12 giờ trước
I can explain how this happened 🧵
15 giờ trước
seeing more guys wearing, like, some kind of patterned shirt with the top three or so buttons unbuttoned and a white undershirt...did the menswear guy put out a memo...what's happening here
Since at least the end of the Second World War, much of men's fashion has revolved around a simple dichotomy: the Establishment vs the underclass. In his book Rebel Style, Bruce Boyer frames the 1950s culture wars in terms of clothes — Man in the Gray Flannel Suit vs The Wild One
In the 1980s, it was the power suit and prep revival vs streetwear (e.g., punk and hip hop). In the early-2000s, it was the European metrosexual vs urban lumberjack. In the 2010s, it was Mad Men and Italian tailoring vs. Hedi Slimane's rockers and streetwear (again). Etc.
It's questionable whether there's really a trending Establishment look at the moment. If there is, perhaps it's another prep revival (often written about, rarely seen) and Armani style tailoring. However, the countercultural, anti-Establishment, underclass trend is clear.
To understand it, we must first go back to the early 2000s, when designers like Raf Simons, Hedi Slimane, and Thom Browne shrank men's clothing to counter signal the "macho" oversized clothes of the 80s and 90s. They wanted a thinner, more adolescent Euro look.
That involved tearing the structure out of suits — less shoulder padding, no domette, softer canvas, minimal haircloth, etc. This went perfectly with the idea that we live in a more casual world, so people want to look more relaxed. A padded suit can be formal; soft is informal.
But over time, that look became mainstream and distorted. The sexy, edgy, deliberately subversive approach to tailoring became increasing normal and even business casual. Seeing bad slim tailoring on athletic, muscular figures doesn't help.

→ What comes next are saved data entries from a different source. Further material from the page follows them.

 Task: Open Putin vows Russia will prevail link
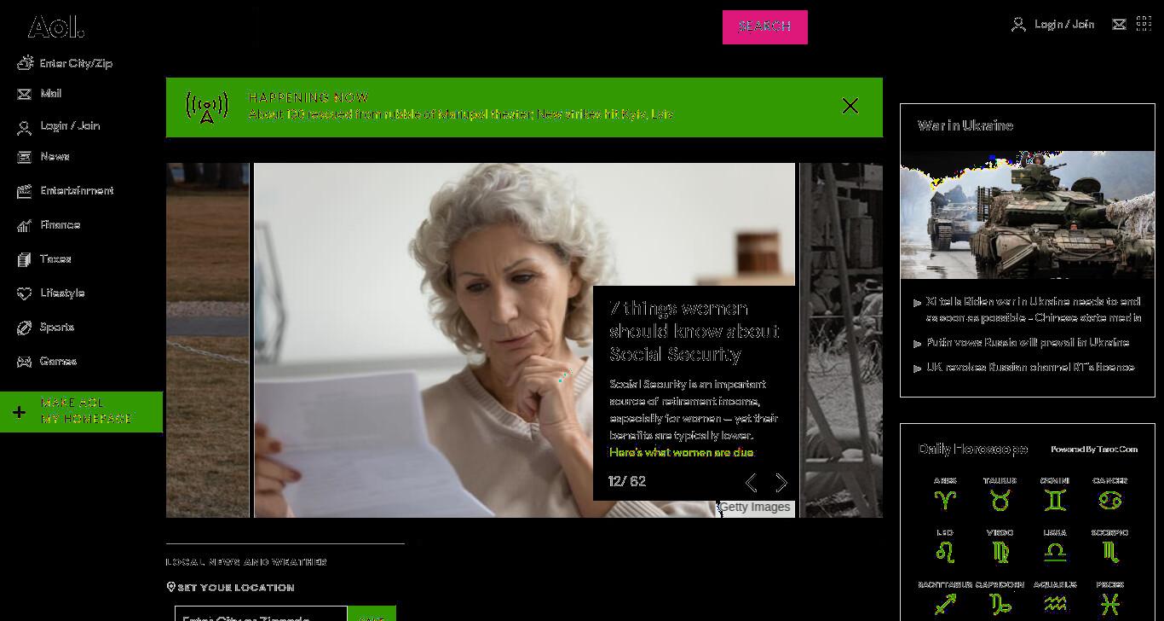click(1028, 343)
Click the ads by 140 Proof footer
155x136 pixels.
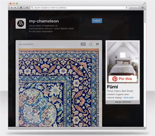(x=123, y=102)
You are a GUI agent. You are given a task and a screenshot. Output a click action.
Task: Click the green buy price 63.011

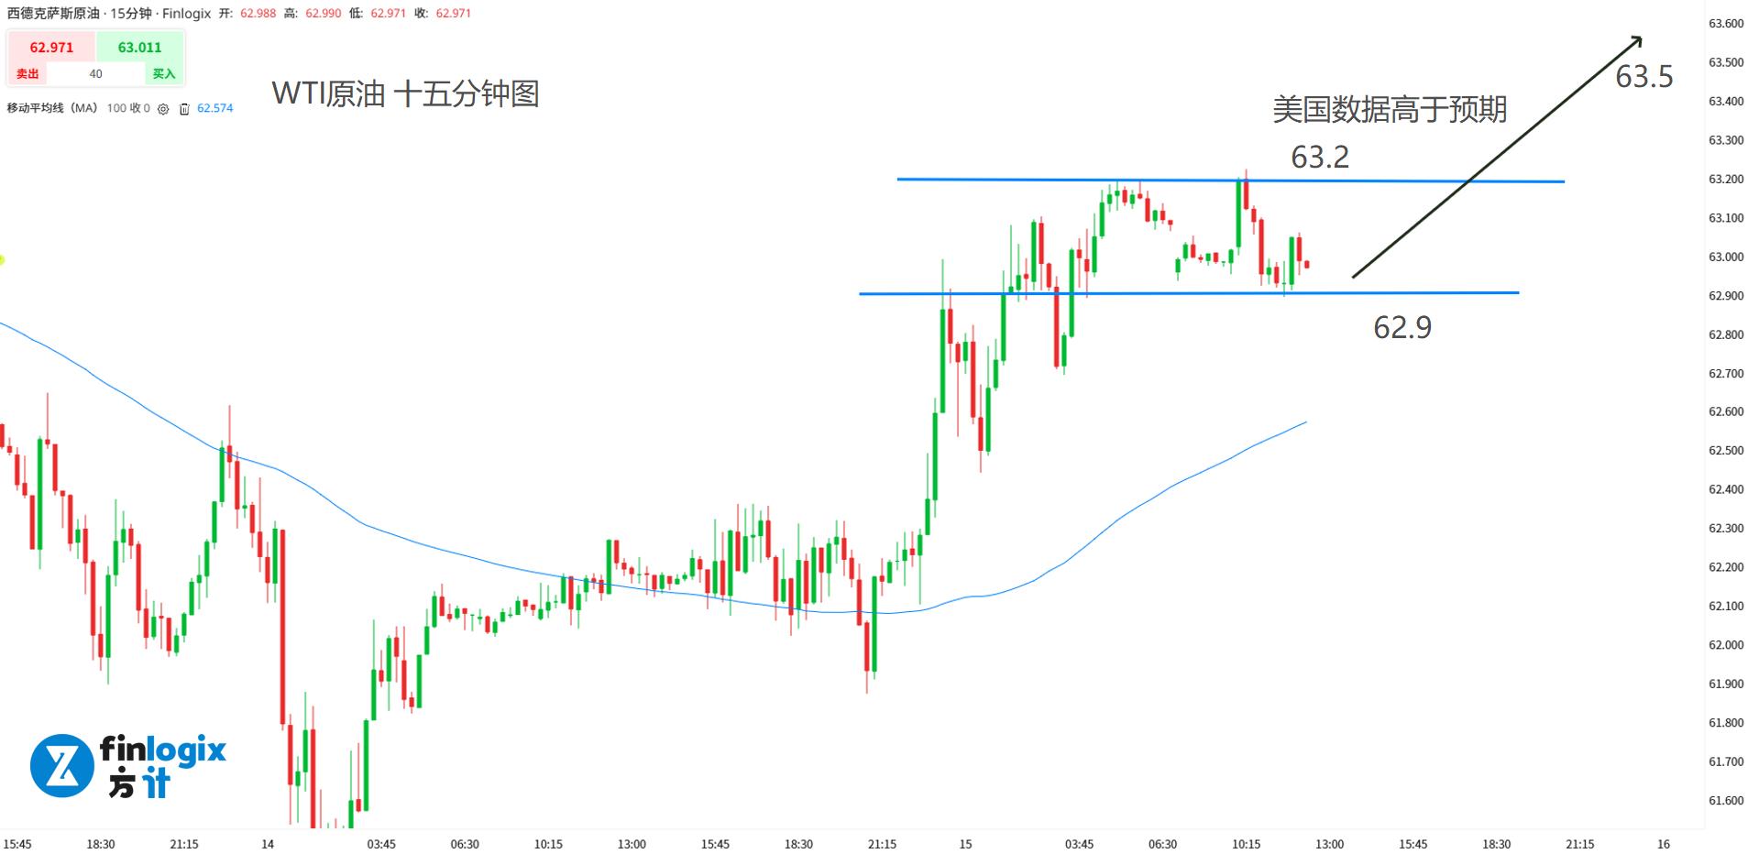139,48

So much of menswear has swung in the opposite direction: fuller silhouettes, heavier shoulder pads, pleats. Here are some images from the FW25 Saint Laurent show earlier this year. Rocky often wears the line and gets a lot of praise for it in the fashion press.
What do those silhouettes remind you of? The fabulous 1970s and swaggering 80s. Look at the strong, square shoulders, longer jackets, lower buttoning points, fuller pants, etc. The looks are sexy
In fact, one can say that a lot of men's fashion right now is just a rehash of the 1970s, 80s, and 90s — the patchwork 1970s bohemian look (a la Bode), the padded 70s and 80s suit (a la Husbands Paris and Armani), and a lot of 90s "streetwear" (*gestures towards Instagram*)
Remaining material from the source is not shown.